_To be done_. Swap every "button" for "control" in the material below and leave all other text unchanged.

_Records for this task_.
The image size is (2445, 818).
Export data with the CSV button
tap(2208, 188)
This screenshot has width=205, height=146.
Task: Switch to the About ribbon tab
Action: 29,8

_Task output_.
The image size is (2445, 818).
Export data with the CSV control
tap(2208, 188)
This screenshot has width=205, height=146.
Task: Switch to the About ribbon tab
Action: 29,8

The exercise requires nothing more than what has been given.